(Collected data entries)

=== Section Start ===

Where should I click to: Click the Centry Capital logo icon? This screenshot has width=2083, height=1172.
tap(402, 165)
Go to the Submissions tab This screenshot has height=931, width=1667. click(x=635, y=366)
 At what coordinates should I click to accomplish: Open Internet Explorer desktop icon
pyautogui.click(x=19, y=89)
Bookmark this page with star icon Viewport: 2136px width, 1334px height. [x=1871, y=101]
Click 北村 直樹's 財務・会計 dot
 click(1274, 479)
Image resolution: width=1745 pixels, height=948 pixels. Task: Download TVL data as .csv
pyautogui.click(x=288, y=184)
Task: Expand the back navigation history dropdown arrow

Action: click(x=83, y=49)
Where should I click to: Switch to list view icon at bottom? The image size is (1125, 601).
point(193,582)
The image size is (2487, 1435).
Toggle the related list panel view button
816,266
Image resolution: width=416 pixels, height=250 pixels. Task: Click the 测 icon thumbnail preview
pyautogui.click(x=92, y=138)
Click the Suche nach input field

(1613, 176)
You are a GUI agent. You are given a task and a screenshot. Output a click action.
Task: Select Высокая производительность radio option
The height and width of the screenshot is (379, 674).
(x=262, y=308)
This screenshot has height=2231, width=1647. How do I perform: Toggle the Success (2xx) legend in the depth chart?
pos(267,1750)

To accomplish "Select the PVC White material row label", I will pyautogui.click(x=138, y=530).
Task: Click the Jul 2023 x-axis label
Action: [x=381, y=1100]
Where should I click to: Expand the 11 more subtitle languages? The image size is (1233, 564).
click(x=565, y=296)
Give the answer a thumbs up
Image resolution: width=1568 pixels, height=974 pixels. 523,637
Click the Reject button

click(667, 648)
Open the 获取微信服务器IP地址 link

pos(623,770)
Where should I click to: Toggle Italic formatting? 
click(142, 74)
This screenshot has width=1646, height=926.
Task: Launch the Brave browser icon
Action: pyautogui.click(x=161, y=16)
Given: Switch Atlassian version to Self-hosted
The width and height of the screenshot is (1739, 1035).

=== Section End ===

What the task asks: Could you set down every record exactly as given?

Exercise response:
Where should I click to: Click the Centry Capital logo icon? This screenshot has width=2083, height=1172.
tap(402, 165)
Go to the Submissions tab This screenshot has height=931, width=1667. click(x=635, y=366)
 At what coordinates should I click to accomplish: Open Internet Explorer desktop icon
pyautogui.click(x=19, y=89)
Bookmark this page with star icon Viewport: 2136px width, 1334px height. [x=1871, y=101]
Click 北村 直樹's 財務・会計 dot
 click(1274, 479)
Image resolution: width=1745 pixels, height=948 pixels. Task: Download TVL data as .csv
pyautogui.click(x=288, y=184)
Task: Expand the back navigation history dropdown arrow

Action: click(x=83, y=49)
Where should I click to: Switch to list view icon at bottom? The image size is (1125, 601).
point(193,582)
The image size is (2487, 1435).
Toggle the related list panel view button
816,266
Image resolution: width=416 pixels, height=250 pixels. Task: Click the 测 icon thumbnail preview
pyautogui.click(x=92, y=138)
Click the Suche nach input field

(1613, 176)
You are a GUI agent. You are given a task and a screenshot. Output a click action.
Task: Select Высокая производительность radio option
The height and width of the screenshot is (379, 674).
(x=262, y=308)
This screenshot has height=2231, width=1647. How do I perform: Toggle the Success (2xx) legend in the depth chart?
pos(267,1750)

To accomplish "Select the PVC White material row label", I will pyautogui.click(x=138, y=530).
Task: Click the Jul 2023 x-axis label
Action: [x=381, y=1100]
Where should I click to: Expand the 11 more subtitle languages? The image size is (1233, 564).
click(x=565, y=296)
Give the answer a thumbs up
Image resolution: width=1568 pixels, height=974 pixels. 523,637
Click the Reject button

click(667, 648)
Open the 获取微信服务器IP地址 link

pos(623,770)
Where should I click to: Toggle Italic formatting? 
click(142, 74)
This screenshot has width=1646, height=926.
Task: Launch the Brave browser icon
Action: pyautogui.click(x=161, y=16)
Given: Switch Atlassian version to Self-hosted
The width and height of the screenshot is (1739, 1035).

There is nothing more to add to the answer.